Halal tourism: Osaka agency offering Muslim-friendly tours as visitors from Malaysia, Indonesia on the rise

PUBLISHED : Thursday, 11 August, 2016, 2:30pm
UPDATED : Thursday, 11 August, 2016, 2:30pm

A travel agency based in Osaka city is offering tours in Japan catering specifically to Muslim visitors – a growing segment of inbound travellers from abroad – featuring a visit to a mosque, halal food and an attendant adhering to Islam.

Miyako International Tourist Co says its most popular route starts from Tokyo and takes participants to Osaka, Kyoto and Nara, all major tourist destinations. In recent years, Hokkaido, the northernmost island prefecture that has no rainy season and is known for winter sports, is also gaining traction, it says.

Our customers are particularly anxious about what they eat. We want to offer a sense of safety and peace of mind
Mohammed Naji Matar, tour attendant

Mohammed Naji Matar, a 39-year-old veteran Syrian attendant who has lived for eight years in Japan, contacts the hotels and restaurants on the itinerary by phone to request halal food prepared in line with a Muslim regimen. “Our customers are particularly anxious about what they eat,” he said. “We want to offer a sense of safety and peace of mind.”

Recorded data
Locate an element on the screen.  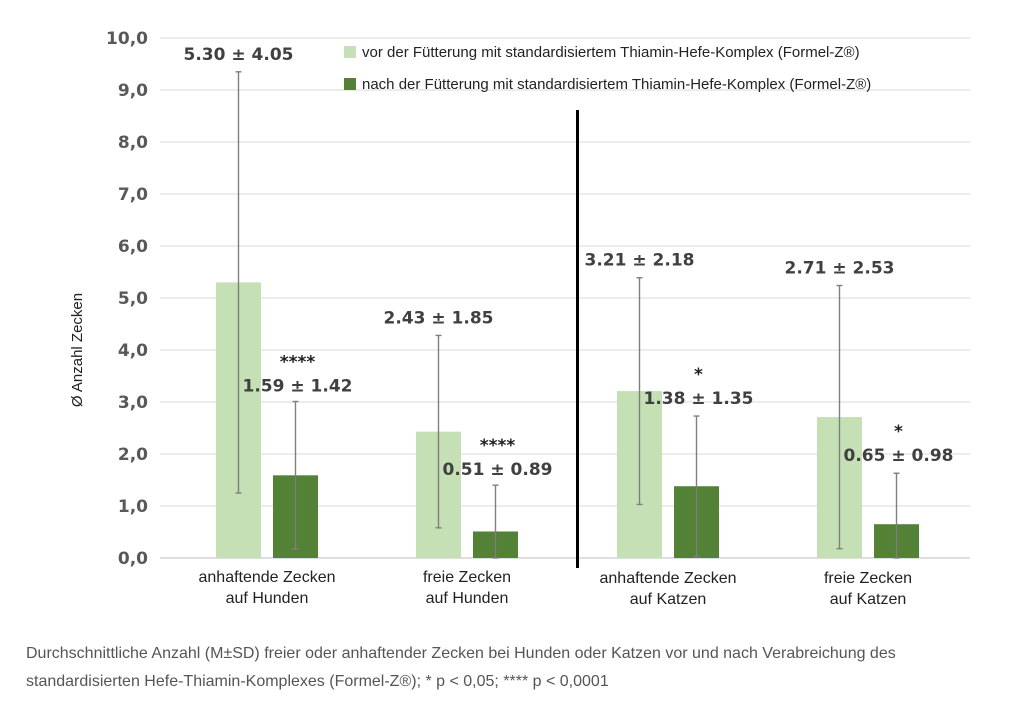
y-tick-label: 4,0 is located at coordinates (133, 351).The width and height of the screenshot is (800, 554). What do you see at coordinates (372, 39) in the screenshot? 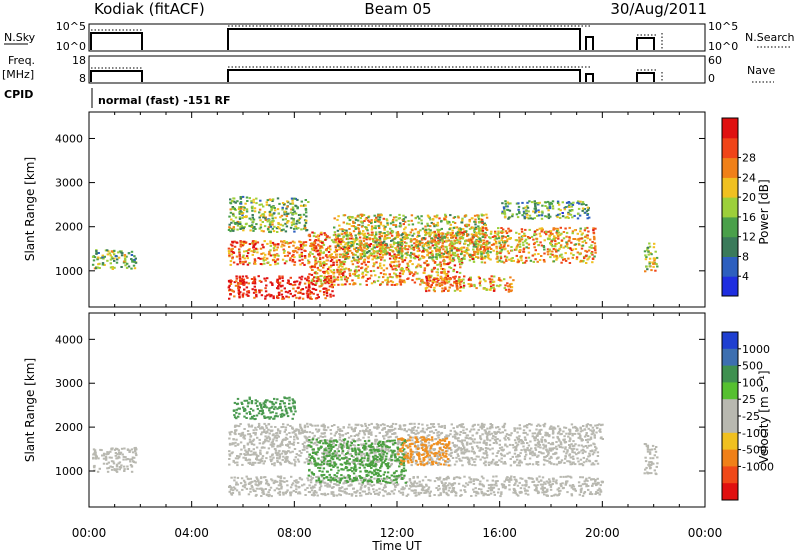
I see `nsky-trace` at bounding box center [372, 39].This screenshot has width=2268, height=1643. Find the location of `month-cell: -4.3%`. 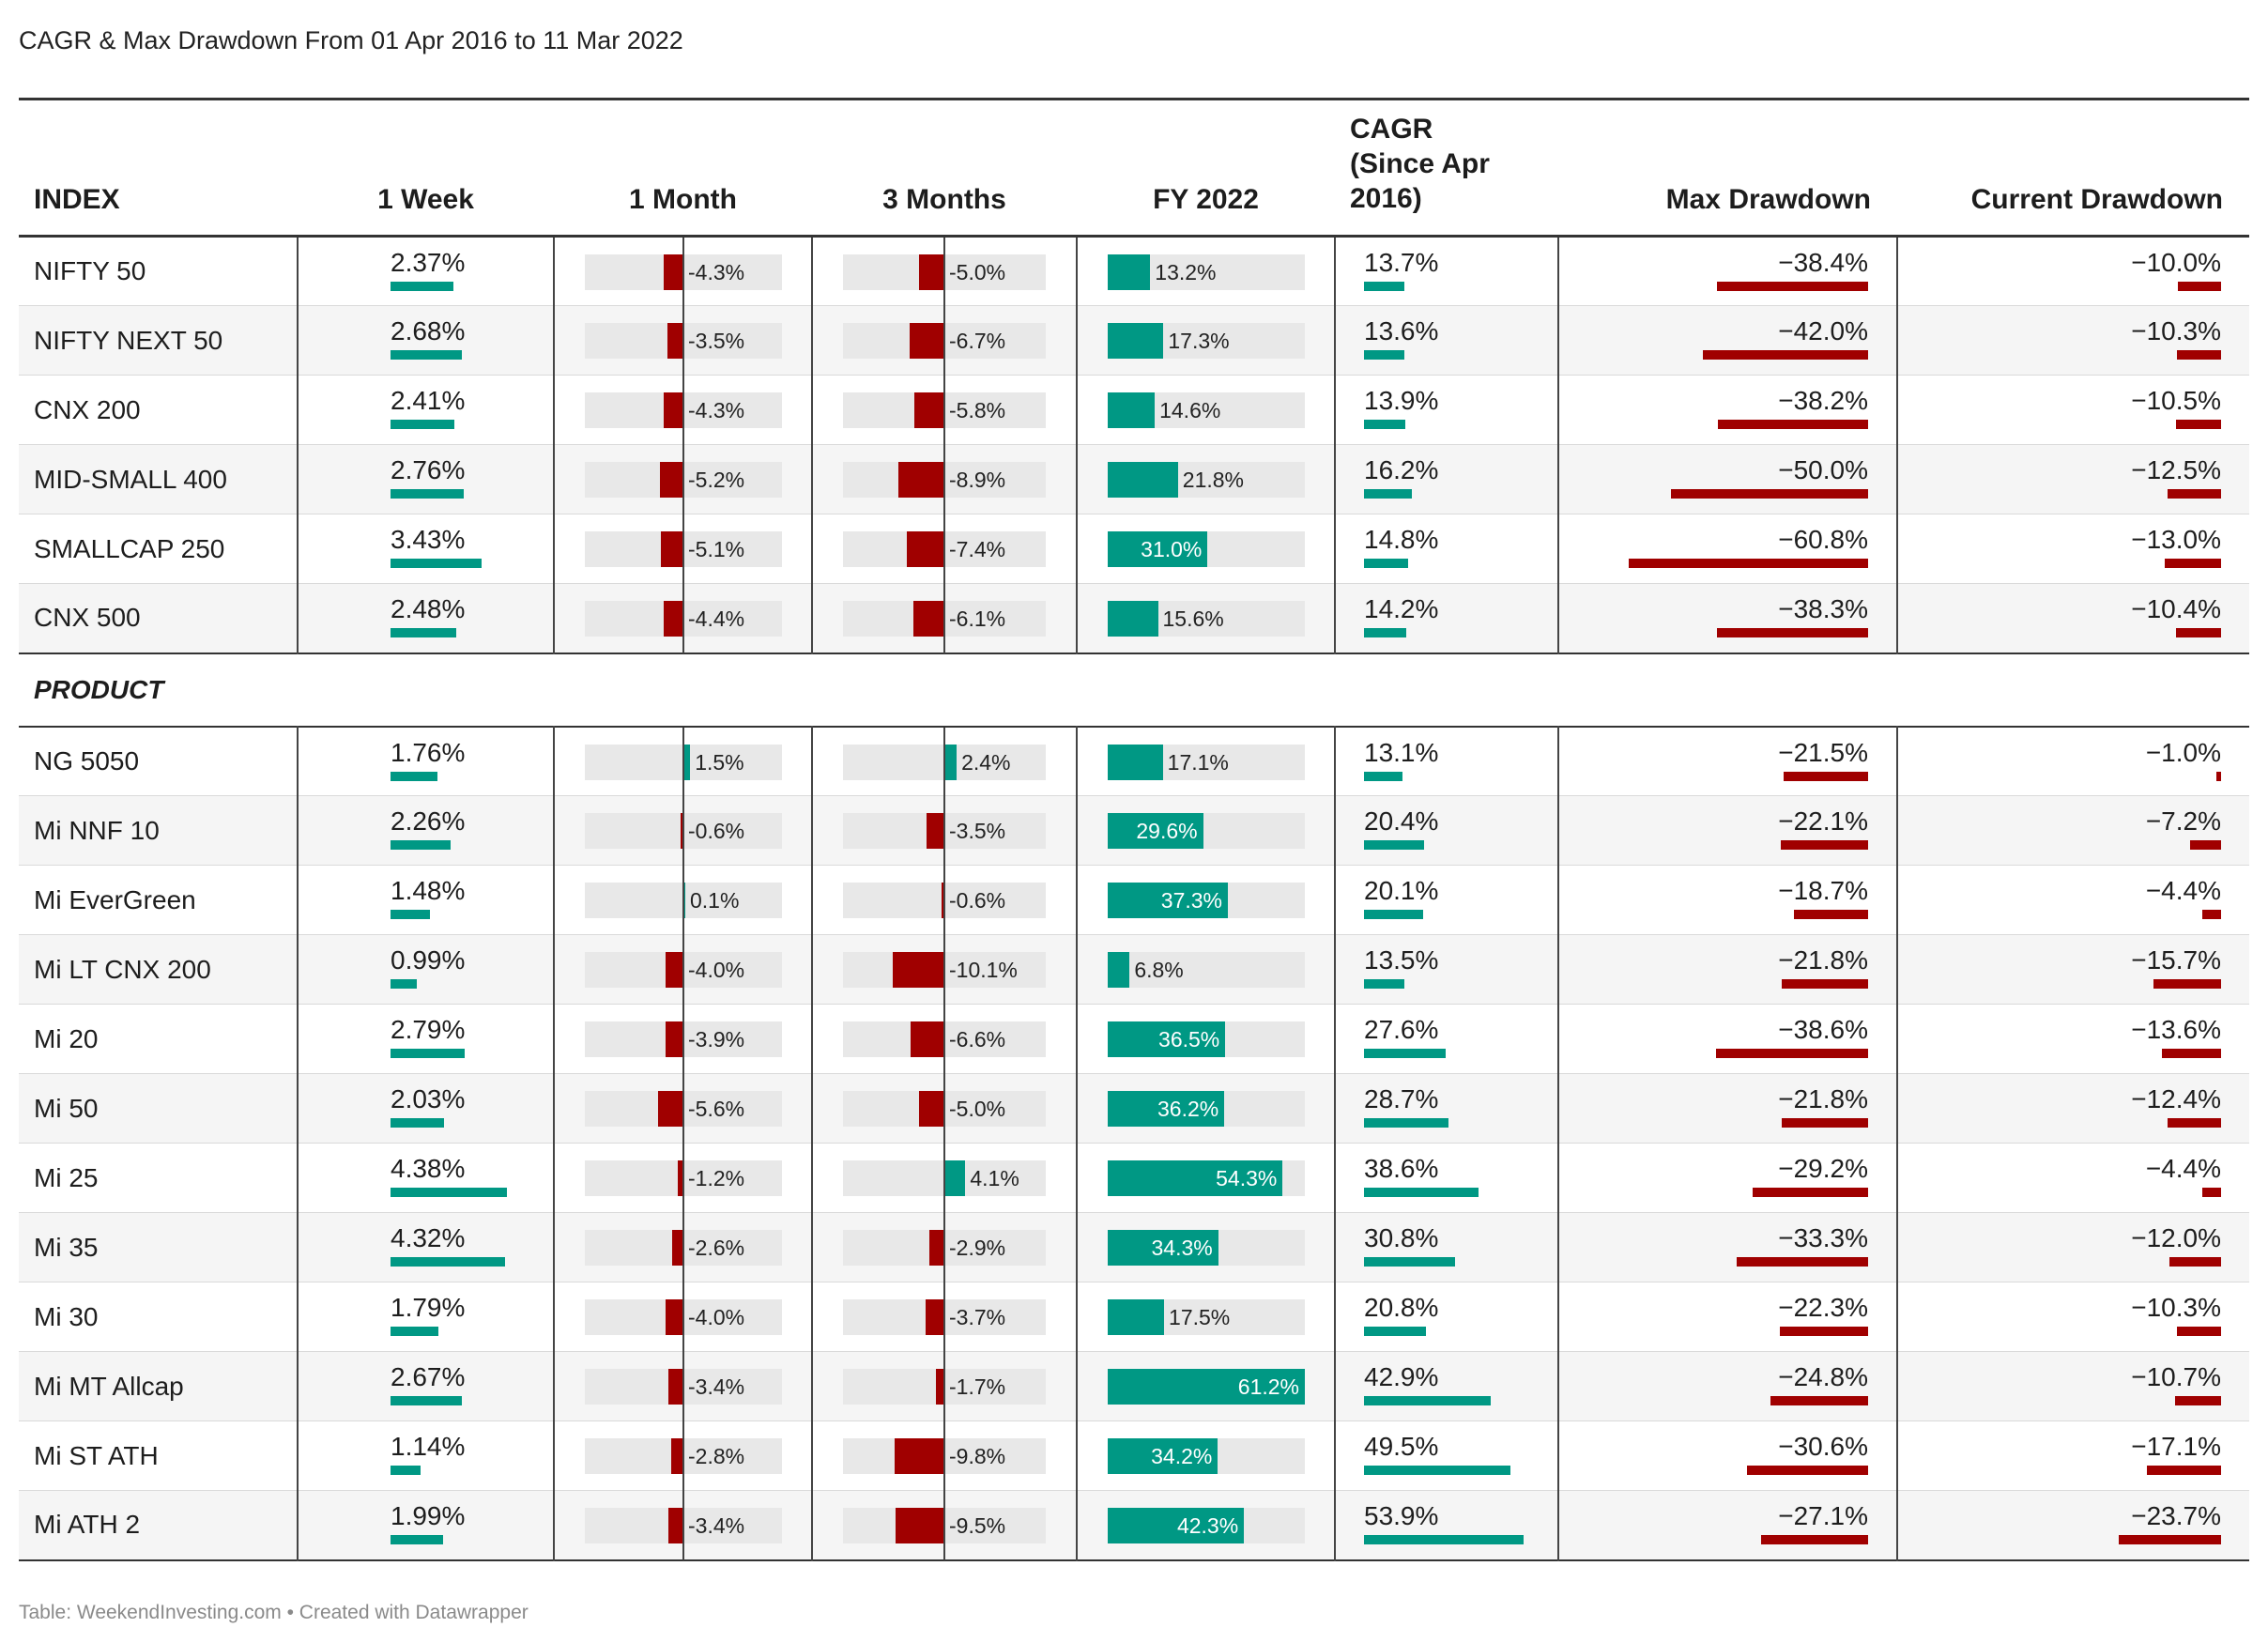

USING THE INFORMATION:
a – Please rewrite the halal tourism article from "Miyako International Tourist" to "traction, it says.", substituting "travelers" for "participants".
b – According to the halal tourism article, how long has Mohammed Naji Matar lived in Japan?

EXPECTED OUTPUTS:
a –
Miyako International Tourist Co says its most popular route starts from Tokyo and takes travelers to Osaka, Kyoto and Nara, all major tourist destinations. In recent years, Hokkaido, the northernmost island prefecture that has no rainy season and is known for winter sports, is also gaining traction, it says.

b – Eight years.